1956, 1957, 1958, 1959 Facel Vega Road Test
Now let's try a Facel Vega road test. If the Facel Vega performed well, the Facel Vega FVS was a stormer. Typical examples ran 0-60 mph in 10.5 seconds and could reach two miles per minute with the 2.93:1 rear axle ratio. Production cards indicate that 227 of these cars were built for 1956-1957. Over three-fourths were exported, mostly to America.

Unhappily, the FVS suffered from one serious flaw: poor front-end geometry. Perhaps because of America's rough secondary roads, wheel alignment was a much-too-frequent necessity, and suspension overhauls required after as few as 20,000 miles were not uncommon.

1956-1957 Facel Vega FVS
©2007 Publications International, Ltd.
Vega's successor was the 1956-1957 FVS, with wrapped windshield and more hemi power but the same 103.5-inch wheelbase. Just 227 were built. Most came to America.

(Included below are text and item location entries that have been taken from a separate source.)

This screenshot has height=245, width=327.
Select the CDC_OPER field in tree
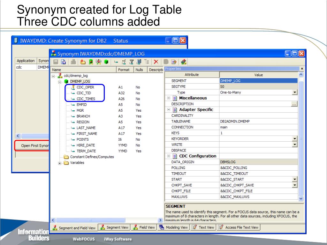(85, 87)
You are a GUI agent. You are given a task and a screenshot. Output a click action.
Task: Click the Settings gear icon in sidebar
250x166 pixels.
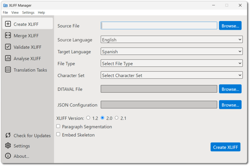8,146
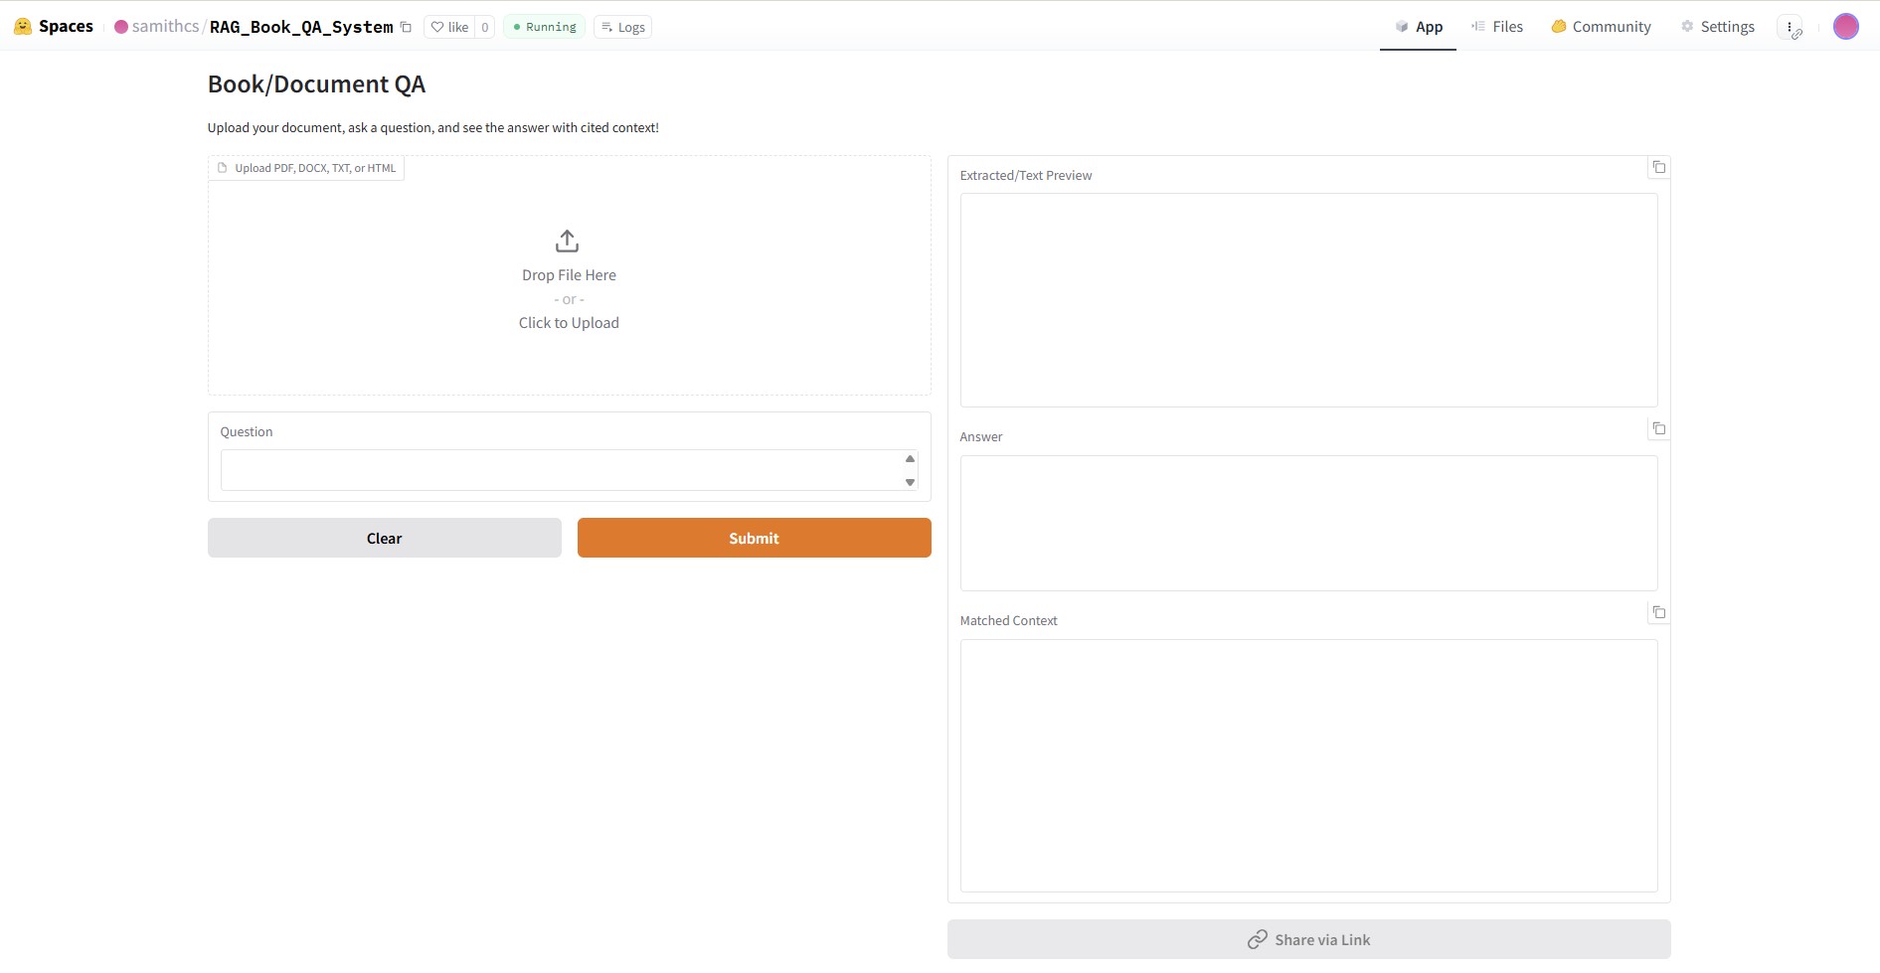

But Daninos sold the FVS as fast as he could build it -- and at a modest profit. Another 130 were completed for 1958, now on a wheelbase lengthened 1.5 inches to an even 105 and powered by the 325-bhp Chrysler 354 hemi.

This mighty engine was continued on the HK-500, the little-changed FVS successor announced in 1959, and was good for that 140-mph maximum.

Daninos had obviously latched on to a good thing: the American horsepower race. Every time Chrysler produced a hairier V-8, Facel happily bought a small batch for its Parisian flyers. After Chrysler switched to the 383-cid wedge-head for some of its 1959 models, Facel followed suit.

The presence of automatic on most HK-500s didn't seem to make much difference. Motor Life magazine timed the standing quarter-mile in 17.3 seconds at 78 mph, while The Motor in England scored a second less and about 8 mph more with the Pont-à-Mousson four-speed.

"One of the world's fastest and most controllable luxury sports saloons," was the British magazine's verdict. The American publication was more enthusiastic, giving the HK-500 "a full quota of gold stars as one of the world's finest automobiles."

Another Facel Vega fan was Mechanix Illustrated magazine's Tom McCahill, who boasted the largest following of any road test writer in America.

In typical fashion, he called the HK-500 "sexier than the Place Pigalle and throatier than a Russian basso ... a sporting piece of equipment that looks like money, which is exactly what it costs ... a car to be appreciated as a remarkable and wonderfully satisfying road companion."